Page extract —

Judge: Joseph Lipner, Case: 21STCV46389, Date: 2024-11-14 Tentative Ruling
Case Number: 21STCV46389 Hearing Date: November 14, 2024 Dept: 72
SUPERIOR COURT OF CALIFORNIA
COUNTY OF LOS ANGELES
DEPARTMENT 72
TENTATIVE
RULING
|
PACIFIC GREEN, LLC, et al., Plaintiffs, v. PAUL FIORE, et al., Defendants. |
Case No:
21STCV46389 Hearing Date: November 14, 2024 Calendar Number: 3 |
Plaintiffs Pacific Green, LLC (“Pacific Green”) and Big Tree
Holdings, LLC (“Big Tree”) (collectively, “Plaintiffs”) move for leave to file
a Sixth Amended Complaint (“6AC”).
The Court DENIES the motion.
The following allegations are taken from the Fifth Amended
Complaint (“5AC”) except where otherwise noted.
This is an action between Plaintiffs Pacific Green and Big
Tree; and Defendants Paul Fiore (“Fiore”); One Eleven Advisors, LLC (“One
Eleven”) (collectively with Fiore, the “Fiore Parties”); Jay Rifkin (“Rifkin”),
Rebel Holdings LLC (“Rebel”) (collectively with Rifkin, the “Rifkin Parties”);
Alex Reyter (“Reyter”); Tudor Capital, LLC (“Tudor”) (collectively with Reyter,
the “Reyter Parties”) Hills Group, LLC
(“Hills Group”); and Hills One LLC (“H. One LLC”) (collectively, “Defendants”).
This case arises out of a cannabis investment project gone
awry. In about 2017, Reyter, Fiore, and Rifkin (collectively, the “Principals”)
decided to enter the cannabidiol (“CBD”) market and seek investors. They formed
Hills Group.
Additionally, Fiore owns and manages One Eleven; Rifkin owns
and manages Rebel; and Reyter manages Tudor.
Plaintiffs allege that the Principals did not have
experience, expertise, or connections in the CBD industry, and that they
therefore falsely represented themselves to investors as being highly
experienced and well-connected in the CBD industry in order to gain investors.
Around January or February 2018, Reyter began speaking with
Jacob Stein, the manager of both Plaintiffs Pacific Green and, eventually, Big
Tree. Over the course of the ensuing months, the Principals, primarily through
Reyter, allegedly made a number of false representations to Stein, including
that Hills Group and H. One LLC had received substantial investment, that the
principals had invested certain amounts of money in H. One LLC, that Hills
Group controlled other companies of certain values, that Hills Group owned an
industrial production plant in Oregon for its venture, and that the Principals
would all devote nearly all of their time to manage the venture.

Exercise instructions — According to the tentative ruling, what did the Court decide on the plaintiffs' motion for leave to file a Sixth Amended Complaint?

Available data —
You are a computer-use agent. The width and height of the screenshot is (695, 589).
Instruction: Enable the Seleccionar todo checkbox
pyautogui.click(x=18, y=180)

Exercise solution — The Court denied the motion.